I am sure this is wrong in certain respects, but it is what I want to say in response to the heretical defenders of universal salvation – forgive me for my inaccuracies and errors, and please correct them if you know how –
Like us, the ancient Israelites were sinners who had brought calamity on themselves. The miracle is not that some were harmed but that any were saved. In “Unforgiven,” the Clint Eastwood character says “we all got it comin’, kid.” This is a Christian thought.
I am damned through my deeds. We (human beings) are damned through our deeds. I am saved by Christ. We (the Church) are saved through Christ. I am neither to doubt the infinite power of Christ to bestow mercy on me or others nor to take this mercy for granted, even on my own behalf as a baptized and chrismated Orthodox Christian. If I were to wake up tomorrow before the Judgment Seat and find myself condemned to eternal fire I would have nothing to complain about.
The punishment of sinners is justice. Justice is good. The salvation of sinners is mercy. Mercy is better than good, the perfection of justice. Mercy is available to all through Christ. There is no evil done to those who do not accept it.

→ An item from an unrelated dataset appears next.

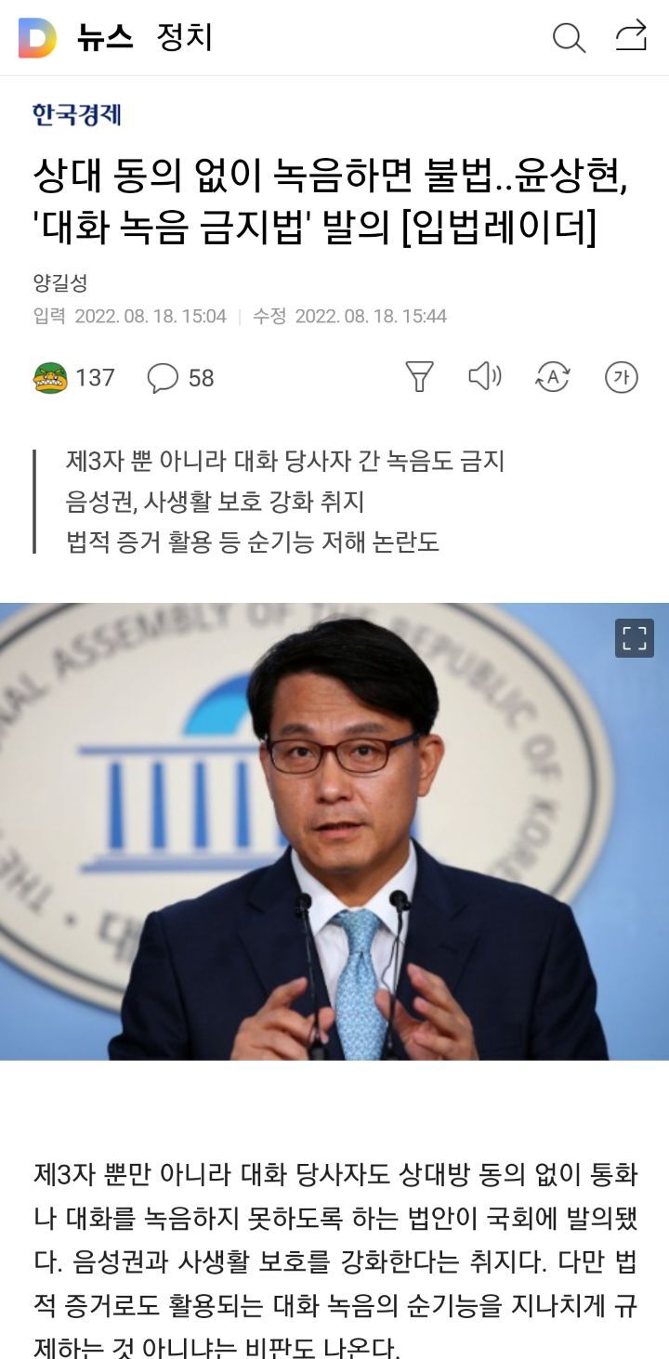669x1359 pixels.
Task: Listen to article with speaker icon
Action: [484, 376]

“How can you call God just when you come across the Scriptural passage on the wage given to the workers? “Friend, I do thee no wrong: I choose to give unto this last even as unto thee. Or is thine eye evil because I am good?” How can a man call God just when he comes across the passage on the prodigal son who wasted his wealth with riotous living, how for the compunction alone which he showed the father ran and fell upon his neck and gave him authority over his wealth? None other but His very Son said these things concerning Him, lest we doubt it, and thus bore witness concerning Him. Where, then, is God’s justice?—for while we are sinners Christ died for us! But if here He is merciful, we may believe that He will not change.” Isaac of Syria
Yes! God’s justice is perfect, His mercy is infinite, and His ways are not like ours.
We can take great comfort in these few simple yet incomprehensible facts which God has revealed about Himself while we strive to ‘work out our salvation in fear and trembling’, as St Paul teaches us.

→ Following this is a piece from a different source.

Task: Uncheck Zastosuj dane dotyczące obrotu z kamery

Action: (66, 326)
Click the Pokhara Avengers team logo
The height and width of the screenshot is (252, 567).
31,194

Speculation, yes. But speculation based on hope, I think. DBH is primarily a polemicist. A good one with an extraordinary vocabulary.
I sometimes mourn that we never fully grappled with the possibility of some sort of mid-state akin to purgatory. The RCC way, especially the manner in which it was presented is clearly flawed and St. Mark did well.
However, does that mean there is no such state?
Are we not in a similar state in our earthly lives?
The key to me is this: Repentance is the door to salvation and the door in our heart upon which Our Lord knocks. Sin slams the door shut but there is no lock, is there?
The real question is, can repentance occur after we have shuffled off this mortal coil? Followed quickly by the question: Is God’s Grace irresistible?
I think it is wrong to speak in absolutes when we are given only incomplete clues.
The only solid evidence in my mind is this: “Repent for the Kingdom of Heaven is at hand.”
We also must keep in mind Jesus’ directive to the Apostle Peter in John 21:22.
Another point of contemplation: If I am the chief of sinners and I can be saved then it must be possible for all to be saved. However, I can only know of my own in this life and even that is hard to determine some days.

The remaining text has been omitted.